What I Learned in My (short) Time in Telco and How This Applies to IoT

Just as the Internet bubble was about to burst I was lured away (those were the days of signing bonuses) from a successful post-IPO startup to go to work for a telecommunications software company developing a new set of software tools for developing new telecommunications “services” (this was before apps).  Up until then, and still sometime after, companies like Lucent and Northern Telecom had a lock on the market for developing new service offerings (e.g. Texting, web surfing with WAP browsers, etc.) and would charge telco service providers enormous sums of money to develop even the most basic of new offerings for their customers.

This particular company was deeply involved in supporting the guts of the telecommunications networks based on a standard called SS7.  By supporting the emergence of a new standard for developing telco services would enable the company to move up the software stack with their telco customers.  Thanks the the telecommunications act of 1996 the opportunity seemed huge.

After a few months of meeting with the internal development teams and traveling the world meeting with current and potential customers it became apparent to me that the market was not yet ready for such a dramatic change.  I reported my findings to the CEO who was none too pleased since he had already placed a pretty big bet on this new market without really doing his homework.  I did what I could to help them salvage their investment and started looking for another job.

As it turns out a co-worker at the company who had been working in telco for many years agreed with my assessment of the non-emergent market.  Soon after delivering the bad news to the CEO he approached me about join him at a new telco centric startup…which I did.
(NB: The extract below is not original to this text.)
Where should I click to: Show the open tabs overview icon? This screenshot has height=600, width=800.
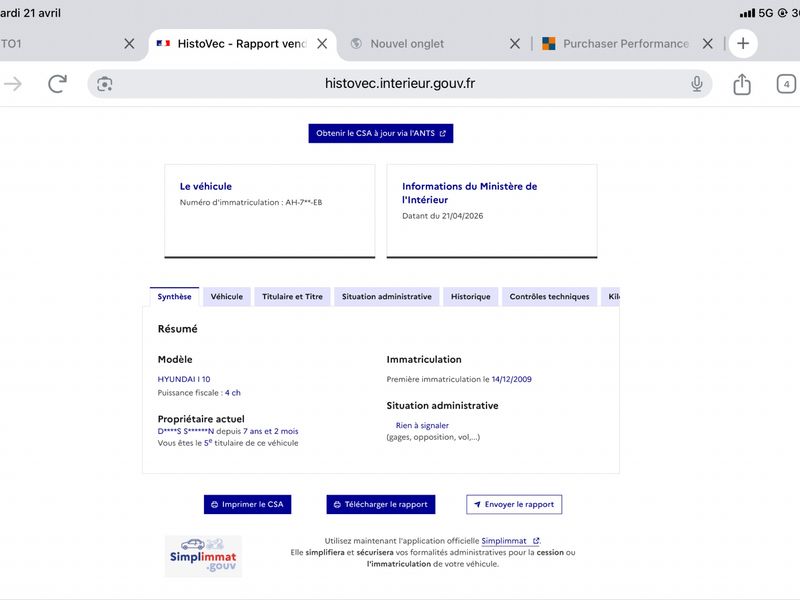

By this time the internet bubble had fully burst and the market for new tech took a major hit. This new company had taken in a good amount of funding at exactly the wrong time and was under a great deal of pressure from investors.  They did their best to salvage what they could to enter different markets than had been originally planned until they ultimately closed the doors.

My primary take away from this brief tour through the telco sector was that software that runs our telecommunications networks is incredibly complex. The software developers and engineers that understand this world are few and far between…and they are really smart. 99.999% (aka five nines) availability of the telecommunications network is an absolute requirement as any downtime would cause havoc amongst customers and commerce and could potentially compromise national security.  Heady stuff to be sure which is why this world is incredibly hesitant to adopt change. But alas, they must.
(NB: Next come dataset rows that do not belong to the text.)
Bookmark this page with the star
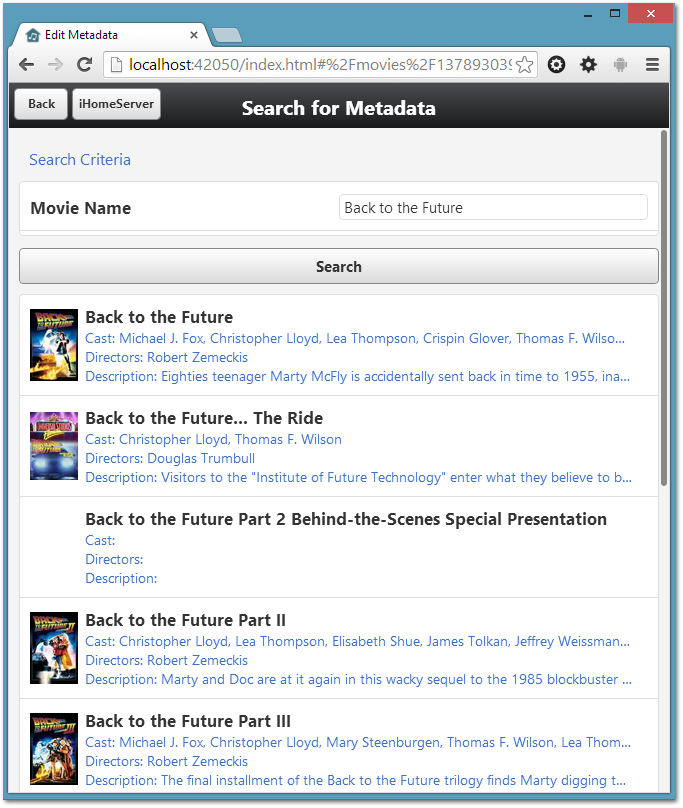The image size is (683, 808). click(525, 65)
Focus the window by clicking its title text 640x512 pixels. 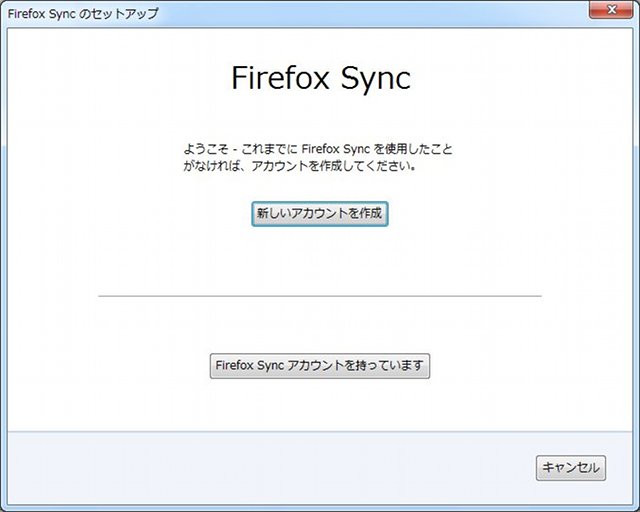click(83, 13)
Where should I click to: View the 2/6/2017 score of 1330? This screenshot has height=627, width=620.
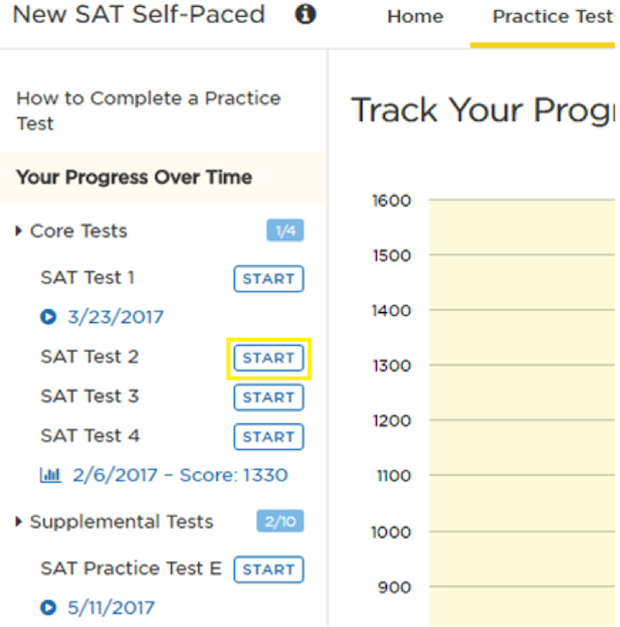(180, 475)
IoT takes John Gage’s quote “The Network is The Computer” to a whole new level; without ubiquitous and dynamic mobile connectivity there is no IoT.  Consider the following:

  • The major telcos (Verizon, AT&T, etc.) own the keys to the kingdom and they want an increasingly larger percentage of the enterprise IT and cloud services business.
  • Established systems integrators will increasingly find themselves in co-opitition with their telco partners and will need to develop partnerships and tools to protect their positions in the enterprise.
  • Alliances between SI’s and Cloud/Hosting companies will continue to grow…but they still will not own the network.

Companies that can provide software development tools that can abstract the complexities of the telecommunications components of Enterprise IoT will be amongst the first to cash in on the multi-kabillion dollar IoT market.  I will be watching this segment with great interest…stay tuned.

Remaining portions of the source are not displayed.